* **EXERCISE GOAL**:
Please transcribe the entries below without changing a single character.
□ □ □ □ □ □ □
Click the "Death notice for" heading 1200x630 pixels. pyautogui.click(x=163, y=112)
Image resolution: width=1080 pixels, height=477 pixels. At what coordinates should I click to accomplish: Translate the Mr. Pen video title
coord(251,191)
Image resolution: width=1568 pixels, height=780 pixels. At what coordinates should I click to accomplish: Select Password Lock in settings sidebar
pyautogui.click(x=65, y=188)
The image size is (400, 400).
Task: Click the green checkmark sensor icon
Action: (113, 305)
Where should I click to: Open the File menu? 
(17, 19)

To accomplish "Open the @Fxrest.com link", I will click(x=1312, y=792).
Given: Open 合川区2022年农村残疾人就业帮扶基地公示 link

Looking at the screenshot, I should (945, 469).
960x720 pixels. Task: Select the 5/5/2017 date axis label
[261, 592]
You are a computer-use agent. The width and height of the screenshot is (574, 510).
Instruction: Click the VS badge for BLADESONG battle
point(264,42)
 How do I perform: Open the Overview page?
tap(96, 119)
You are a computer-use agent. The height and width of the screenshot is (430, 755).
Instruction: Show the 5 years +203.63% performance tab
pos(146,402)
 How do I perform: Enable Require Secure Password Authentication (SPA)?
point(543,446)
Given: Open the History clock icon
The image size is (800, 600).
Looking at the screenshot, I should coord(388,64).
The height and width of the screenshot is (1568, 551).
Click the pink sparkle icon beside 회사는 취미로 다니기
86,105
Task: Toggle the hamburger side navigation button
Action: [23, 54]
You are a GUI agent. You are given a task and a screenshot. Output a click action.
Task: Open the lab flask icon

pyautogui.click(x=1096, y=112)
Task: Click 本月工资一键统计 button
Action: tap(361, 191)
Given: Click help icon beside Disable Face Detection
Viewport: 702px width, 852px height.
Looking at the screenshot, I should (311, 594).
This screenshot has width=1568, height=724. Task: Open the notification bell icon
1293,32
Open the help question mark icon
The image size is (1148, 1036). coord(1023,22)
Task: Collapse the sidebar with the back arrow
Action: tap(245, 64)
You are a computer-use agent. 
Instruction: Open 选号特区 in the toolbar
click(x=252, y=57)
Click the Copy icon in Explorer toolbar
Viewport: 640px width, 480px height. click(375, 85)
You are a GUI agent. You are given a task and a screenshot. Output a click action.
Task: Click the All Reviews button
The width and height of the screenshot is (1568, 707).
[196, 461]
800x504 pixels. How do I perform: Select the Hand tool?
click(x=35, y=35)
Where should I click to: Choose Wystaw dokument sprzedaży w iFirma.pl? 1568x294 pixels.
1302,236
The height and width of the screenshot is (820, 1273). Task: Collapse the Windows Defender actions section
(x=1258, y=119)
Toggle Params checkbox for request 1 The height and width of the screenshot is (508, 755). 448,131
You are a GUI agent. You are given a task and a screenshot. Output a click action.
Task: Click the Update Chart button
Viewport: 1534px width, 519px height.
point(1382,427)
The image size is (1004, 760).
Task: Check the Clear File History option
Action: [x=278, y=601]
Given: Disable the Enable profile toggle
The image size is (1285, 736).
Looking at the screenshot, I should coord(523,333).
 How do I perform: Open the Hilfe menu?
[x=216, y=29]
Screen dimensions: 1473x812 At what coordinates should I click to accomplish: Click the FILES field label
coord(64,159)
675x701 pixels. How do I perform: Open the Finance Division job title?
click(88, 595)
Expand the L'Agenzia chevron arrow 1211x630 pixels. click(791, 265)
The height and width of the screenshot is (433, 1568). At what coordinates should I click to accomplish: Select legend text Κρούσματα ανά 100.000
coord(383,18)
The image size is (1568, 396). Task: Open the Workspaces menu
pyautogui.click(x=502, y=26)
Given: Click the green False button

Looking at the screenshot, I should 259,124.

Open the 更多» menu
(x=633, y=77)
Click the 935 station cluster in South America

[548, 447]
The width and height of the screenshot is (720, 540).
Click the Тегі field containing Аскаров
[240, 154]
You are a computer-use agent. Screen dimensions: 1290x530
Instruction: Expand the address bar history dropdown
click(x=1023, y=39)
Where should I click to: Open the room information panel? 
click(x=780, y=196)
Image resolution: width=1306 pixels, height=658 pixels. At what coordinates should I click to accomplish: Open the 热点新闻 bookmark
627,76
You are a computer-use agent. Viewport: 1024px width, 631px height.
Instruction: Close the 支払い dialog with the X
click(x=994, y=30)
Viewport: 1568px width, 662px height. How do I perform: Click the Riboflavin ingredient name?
□ □ □ □ □ □ □
* **RESPONSE TO THE TASK**:
Click the "Death notice for" heading 1200x630 pixels. pyautogui.click(x=163, y=112)
Image resolution: width=1080 pixels, height=477 pixels. At what coordinates should I click to accomplish: Translate the Mr. Pen video title
coord(251,191)
Image resolution: width=1568 pixels, height=780 pixels. At what coordinates should I click to accomplish: Select Password Lock in settings sidebar
pyautogui.click(x=65, y=188)
The image size is (400, 400).
Task: Click the green checkmark sensor icon
Action: (113, 305)
Where should I click to: Open the File menu? 
(17, 19)

To accomplish "Open the @Fxrest.com link", I will click(x=1312, y=792).
Given: Open 合川区2022年农村残疾人就业帮扶基地公示 link

Looking at the screenshot, I should (945, 469).
960x720 pixels. Task: Select the 5/5/2017 date axis label
[261, 592]
You are a computer-use agent. The width and height of the screenshot is (574, 510).
Instruction: Click the VS badge for BLADESONG battle
point(264,42)
 How do I perform: Open the Overview page?
tap(96, 119)
You are a computer-use agent. The height and width of the screenshot is (430, 755).
Instruction: Show the 5 years +203.63% performance tab
pos(146,402)
 How do I perform: Enable Require Secure Password Authentication (SPA)?
point(543,446)
Given: Open the History clock icon
The image size is (800, 600).
Looking at the screenshot, I should coord(388,64).
The height and width of the screenshot is (1568, 551).
Click the pink sparkle icon beside 회사는 취미로 다니기
86,105
Task: Toggle the hamburger side navigation button
Action: [23, 54]
You are a GUI agent. You are given a task and a screenshot. Output a click action.
Task: Open the lab flask icon

pyautogui.click(x=1096, y=112)
Task: Click 本月工资一键统计 button
Action: tap(361, 191)
Given: Click help icon beside Disable Face Detection
Viewport: 702px width, 852px height.
Looking at the screenshot, I should (311, 594).
This screenshot has width=1568, height=724. Task: Open the notification bell icon
1293,32
Open the help question mark icon
The image size is (1148, 1036). coord(1023,22)
Task: Collapse the sidebar with the back arrow
Action: tap(245, 64)
You are a computer-use agent. 
Instruction: Open 选号特区 in the toolbar
click(x=252, y=57)
Click the Copy icon in Explorer toolbar
Viewport: 640px width, 480px height. click(375, 85)
You are a GUI agent. You are given a task and a screenshot. Output a click action.
Task: Click the All Reviews button
The width and height of the screenshot is (1568, 707).
[196, 461]
800x504 pixels. How do I perform: Select the Hand tool?
click(x=35, y=35)
Where should I click to: Choose Wystaw dokument sprzedaży w iFirma.pl? 1568x294 pixels.
1302,236
The height and width of the screenshot is (820, 1273). Task: Collapse the Windows Defender actions section
(x=1258, y=119)
Toggle Params checkbox for request 1 The height and width of the screenshot is (508, 755). 448,131
You are a GUI agent. You are given a task and a screenshot. Output a click action.
Task: Click the Update Chart button
Viewport: 1534px width, 519px height.
point(1382,427)
The image size is (1004, 760).
Task: Check the Clear File History option
Action: [x=278, y=601]
Given: Disable the Enable profile toggle
The image size is (1285, 736).
Looking at the screenshot, I should coord(523,333).
 How do I perform: Open the Hilfe menu?
[x=216, y=29]
Screen dimensions: 1473x812 At what coordinates should I click to accomplish: Click the FILES field label
coord(64,159)
675x701 pixels. How do I perform: Open the Finance Division job title?
click(88, 595)
Expand the L'Agenzia chevron arrow 1211x630 pixels. click(791, 265)
The height and width of the screenshot is (433, 1568). At what coordinates should I click to accomplish: Select legend text Κρούσματα ανά 100.000
coord(383,18)
The image size is (1568, 396). Task: Open the Workspaces menu
pyautogui.click(x=502, y=26)
Given: Click the green False button

Looking at the screenshot, I should 259,124.

Open the 更多» menu
(x=633, y=77)
Click the 935 station cluster in South America

[548, 447]
The width and height of the screenshot is (720, 540).
Click the Тегі field containing Аскаров
[240, 154]
You are a computer-use agent. Screen dimensions: 1290x530
Instruction: Expand the address bar history dropdown
click(x=1023, y=39)
Where should I click to: Open the room information panel? 
click(x=780, y=196)
Image resolution: width=1306 pixels, height=658 pixels. At what coordinates should I click to accomplish: Open the 热点新闻 bookmark
627,76
You are a computer-use agent. Viewport: 1024px width, 631px height.
Instruction: Close the 支払い dialog with the X
click(x=994, y=30)
Viewport: 1568px width, 662px height. How do I perform: Click the Riboflavin ingredient name?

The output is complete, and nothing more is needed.